(Stored data entries)
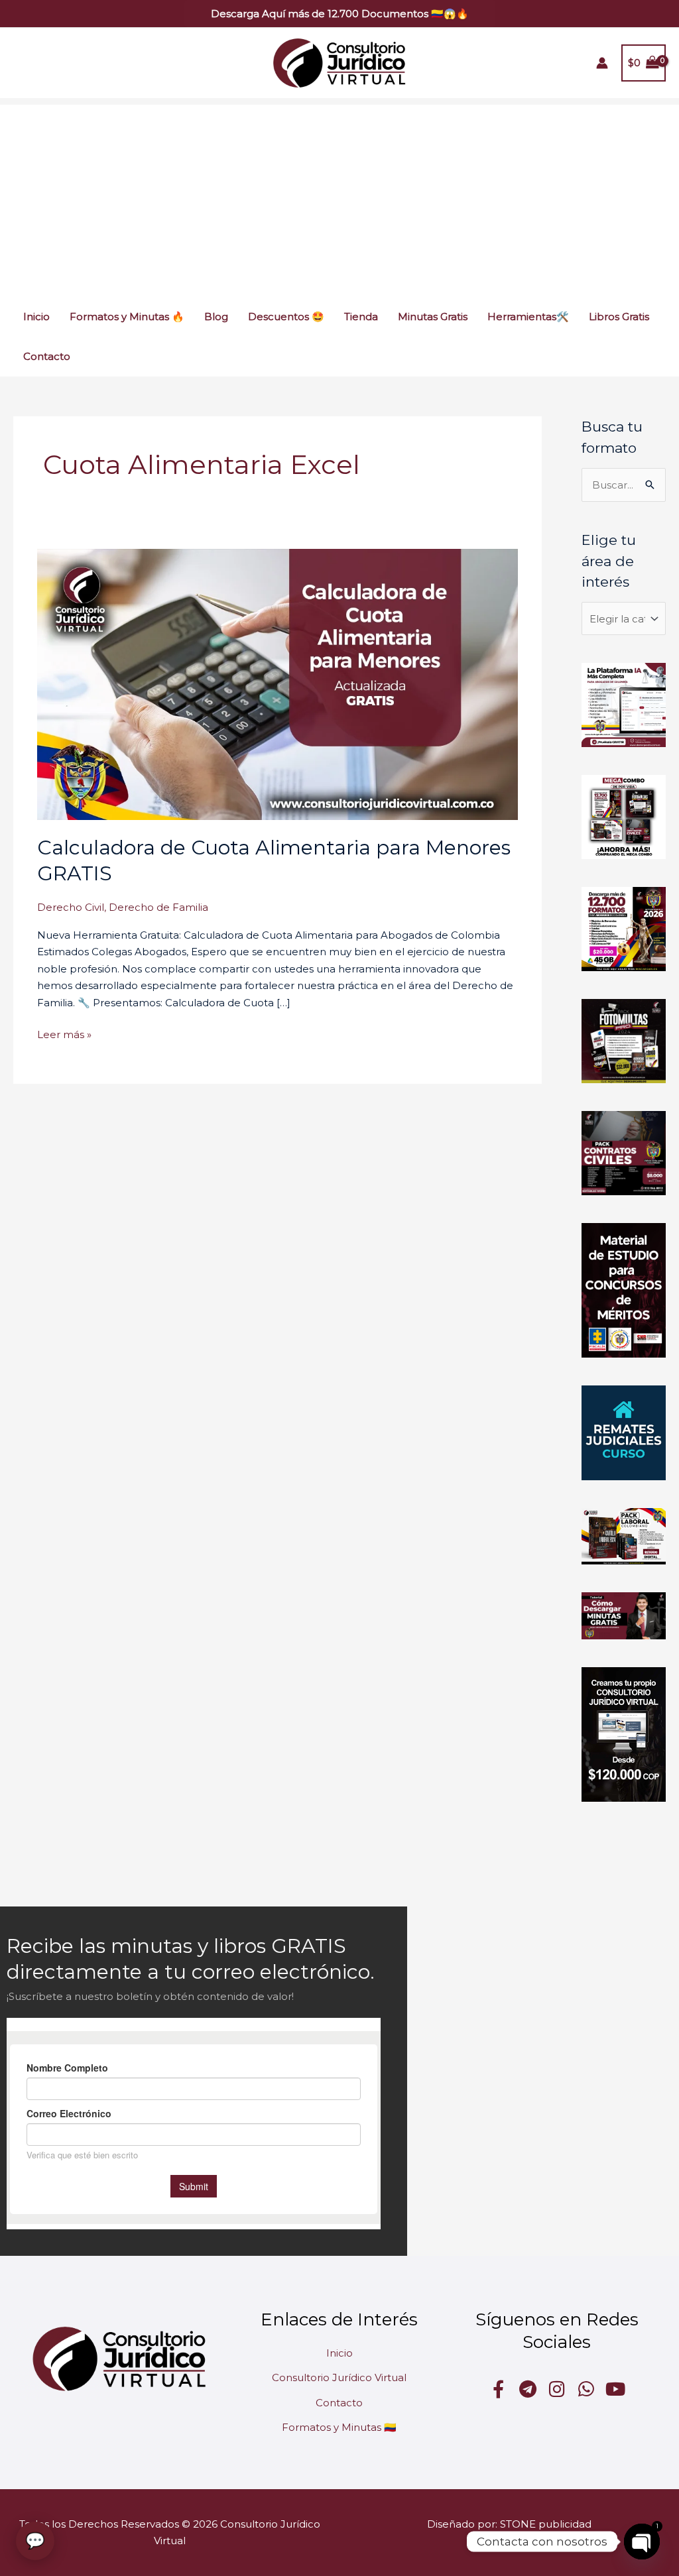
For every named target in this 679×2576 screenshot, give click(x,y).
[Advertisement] (339, 197)
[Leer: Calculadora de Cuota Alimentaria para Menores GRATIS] (277, 683)
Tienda (361, 316)
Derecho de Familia (158, 907)
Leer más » (64, 1033)
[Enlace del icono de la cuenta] (602, 63)
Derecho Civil (70, 907)
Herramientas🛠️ (528, 316)
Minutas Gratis (432, 316)
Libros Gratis (619, 316)
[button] (339, 13)
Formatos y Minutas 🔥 (127, 316)
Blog (216, 316)
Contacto (46, 356)
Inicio (36, 316)
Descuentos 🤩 (286, 316)
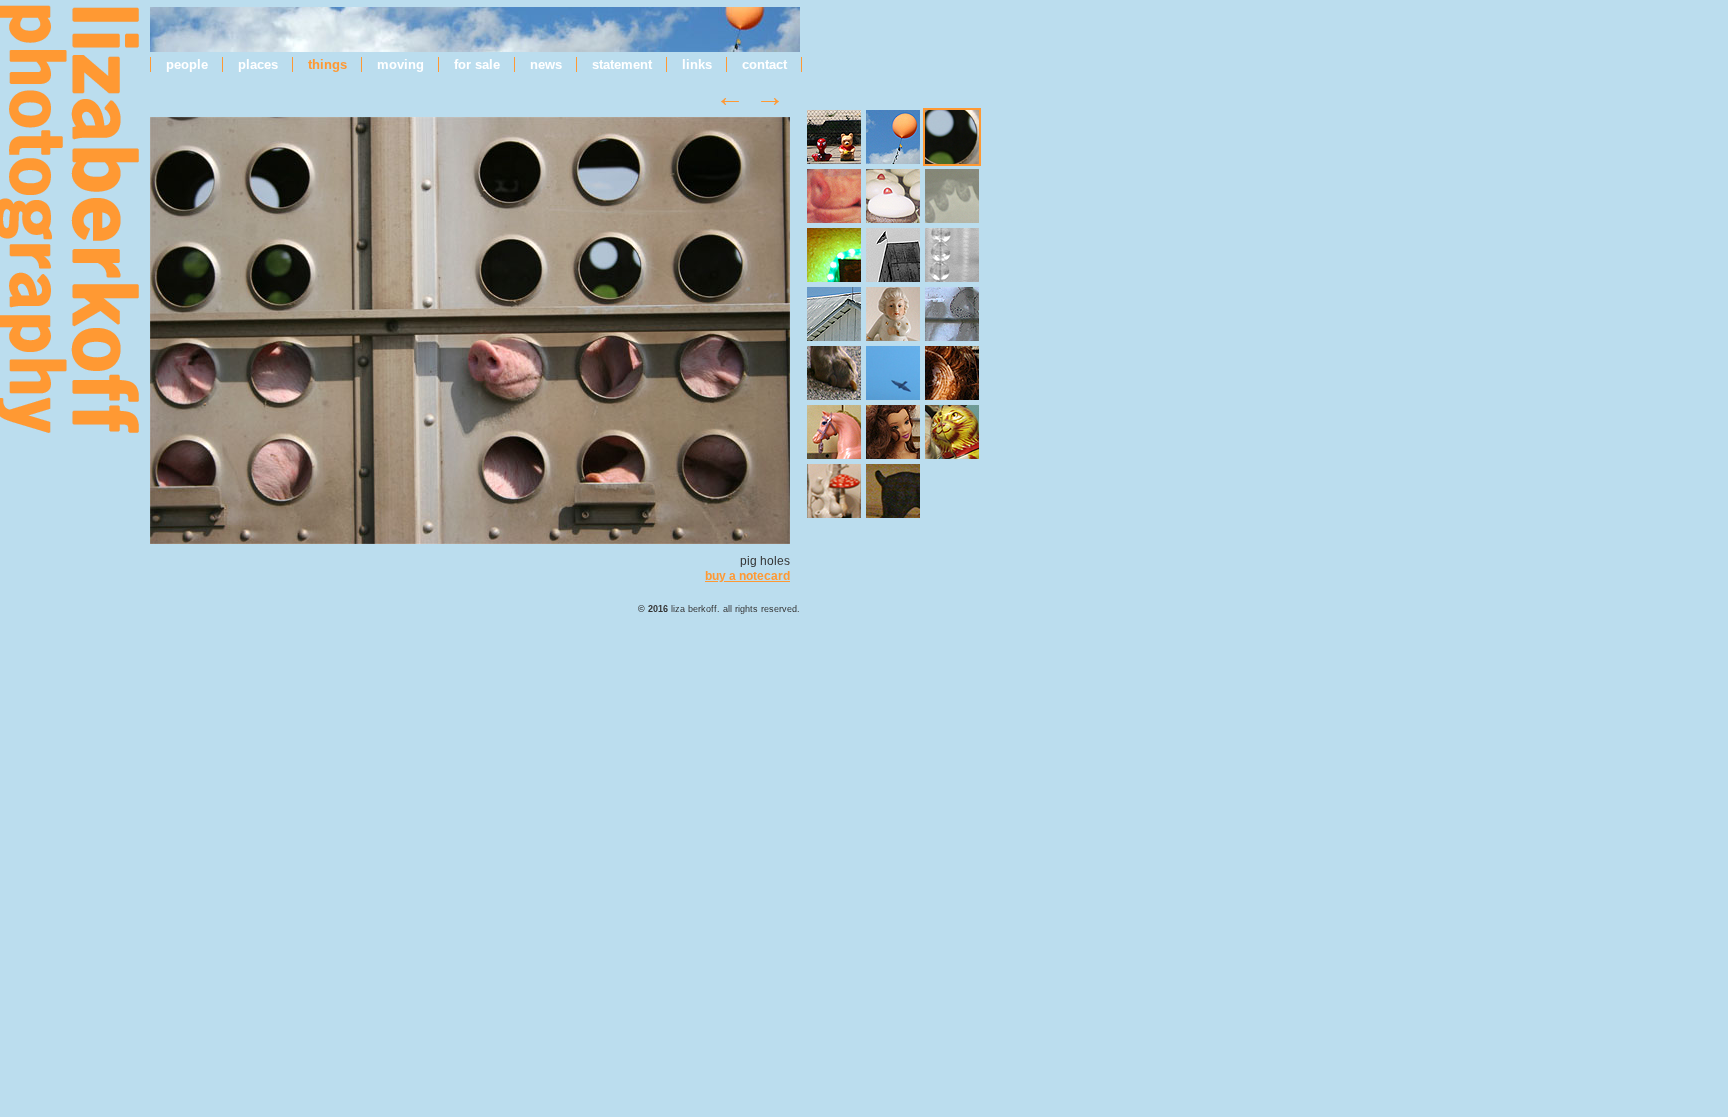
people (187, 64)
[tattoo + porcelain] (893, 314)
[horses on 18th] (834, 432)
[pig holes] (470, 540)
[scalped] (952, 373)
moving (400, 64)
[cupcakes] (893, 196)
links (697, 64)
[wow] (952, 196)
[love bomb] (834, 255)
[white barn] (834, 314)
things (327, 64)
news (546, 64)
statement (622, 64)
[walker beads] (952, 255)
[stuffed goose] (893, 373)
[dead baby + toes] (834, 373)
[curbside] (834, 137)
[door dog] (893, 491)
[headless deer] (952, 314)
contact (764, 64)
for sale (477, 64)
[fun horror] (952, 432)
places (258, 64)
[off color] (893, 432)
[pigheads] (834, 196)
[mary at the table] (834, 491)
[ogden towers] (893, 255)
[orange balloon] (893, 137)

PROBLEM:
Please repeat, with no pictures, each line from the start of the records above through the line with "Minutas Gratis (432, 316)", inclusive, and only those.

PROBLEM SOLUTION:
For every named target in this 679×2576 screenshot, give click(x,y).
[Advertisement] (339, 197)
[Leer: Calculadora de Cuota Alimentaria para Menores GRATIS] (277, 683)
Tienda (361, 316)
Derecho de Familia (158, 907)
Leer más » (64, 1033)
[Enlace del icono de la cuenta] (602, 63)
Derecho Civil (70, 907)
Herramientas🛠️ (528, 316)
Minutas Gratis (432, 316)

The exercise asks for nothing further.